(Input data begins)

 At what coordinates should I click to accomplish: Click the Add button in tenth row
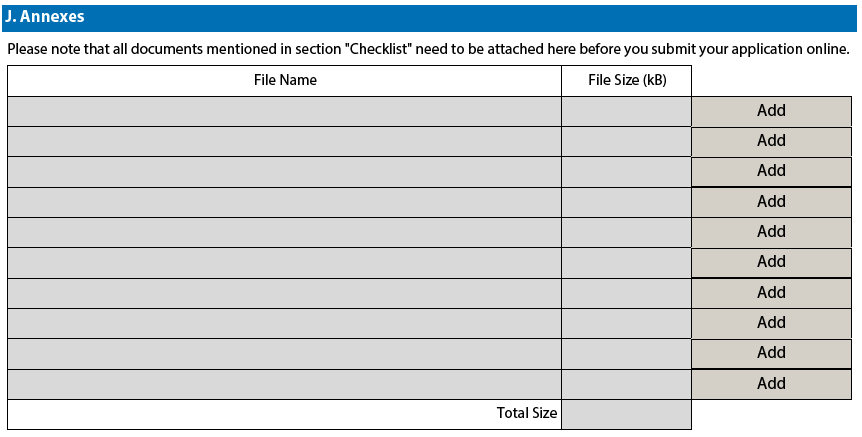click(x=771, y=384)
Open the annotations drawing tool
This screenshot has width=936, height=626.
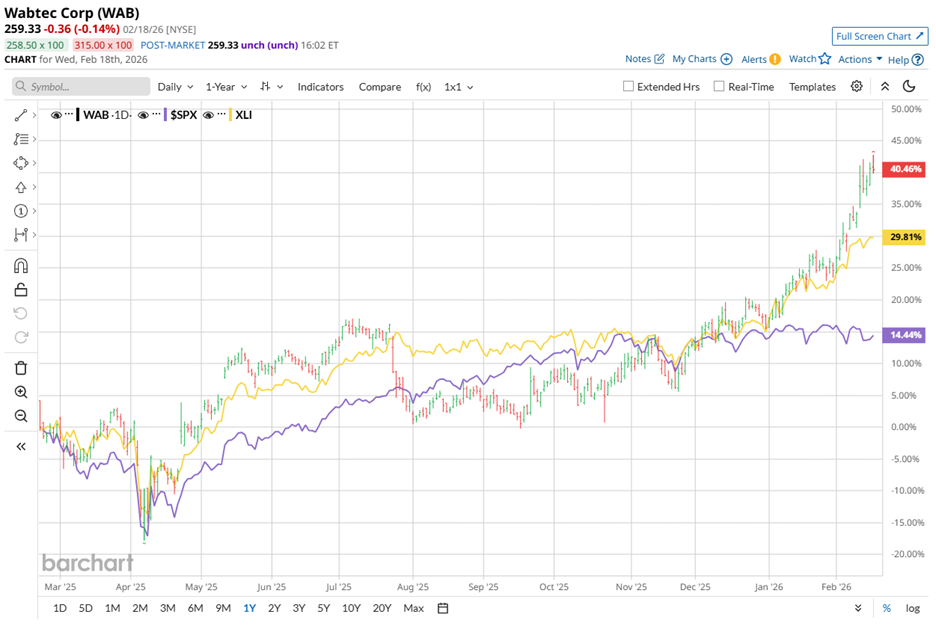click(x=21, y=139)
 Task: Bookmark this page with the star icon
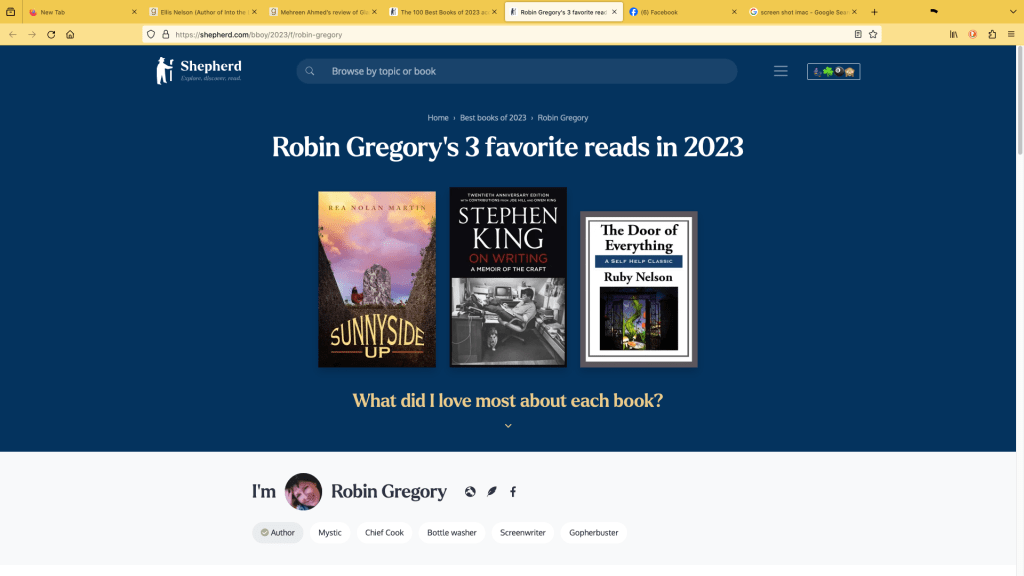click(873, 35)
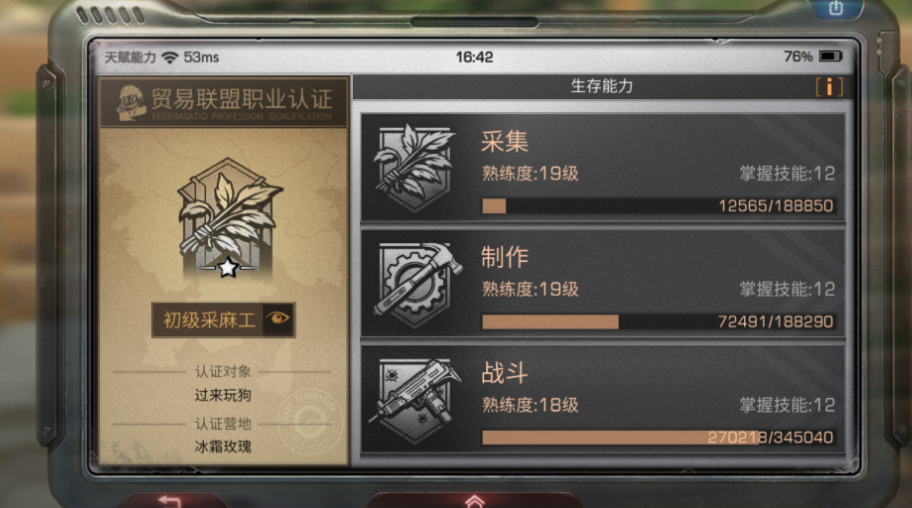Click the 战斗 combat gun badge icon
Screen dimensions: 912x508
click(x=416, y=400)
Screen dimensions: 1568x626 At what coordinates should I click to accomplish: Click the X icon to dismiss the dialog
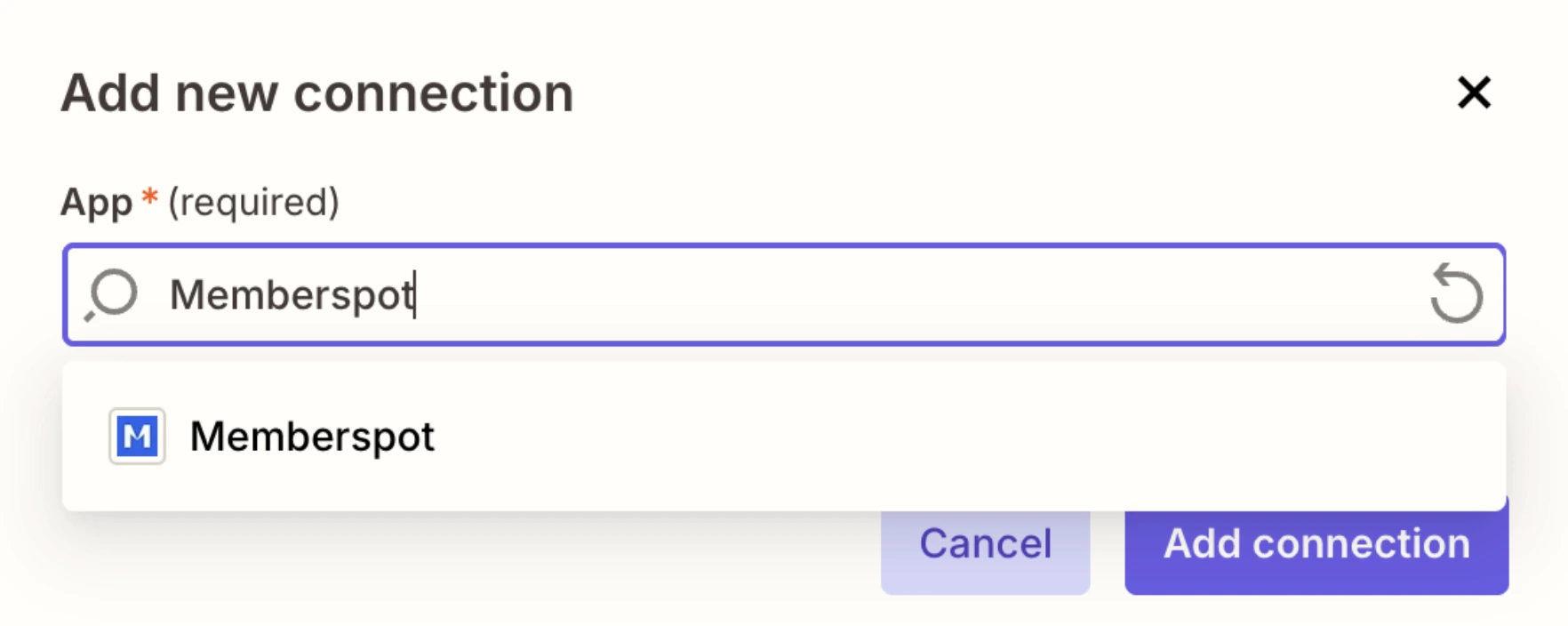tap(1473, 92)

(Input data ends)

** Your assignment **
Give every line above again exactly, with no pictures.

** Answer box **
 At what coordinates should I click to accomplish: Click the Add button in tenth row
click(x=771, y=384)
Open the annotations drawing tool
This screenshot has width=936, height=626.
click(x=21, y=139)
 Task: Bookmark this page with the star icon
click(873, 35)
Click the 战斗 combat gun badge icon
Screen dimensions: 912x508
click(x=416, y=400)
Screen dimensions: 1568x626 At what coordinates should I click to accomplish: Click the X icon to dismiss the dialog
tap(1473, 92)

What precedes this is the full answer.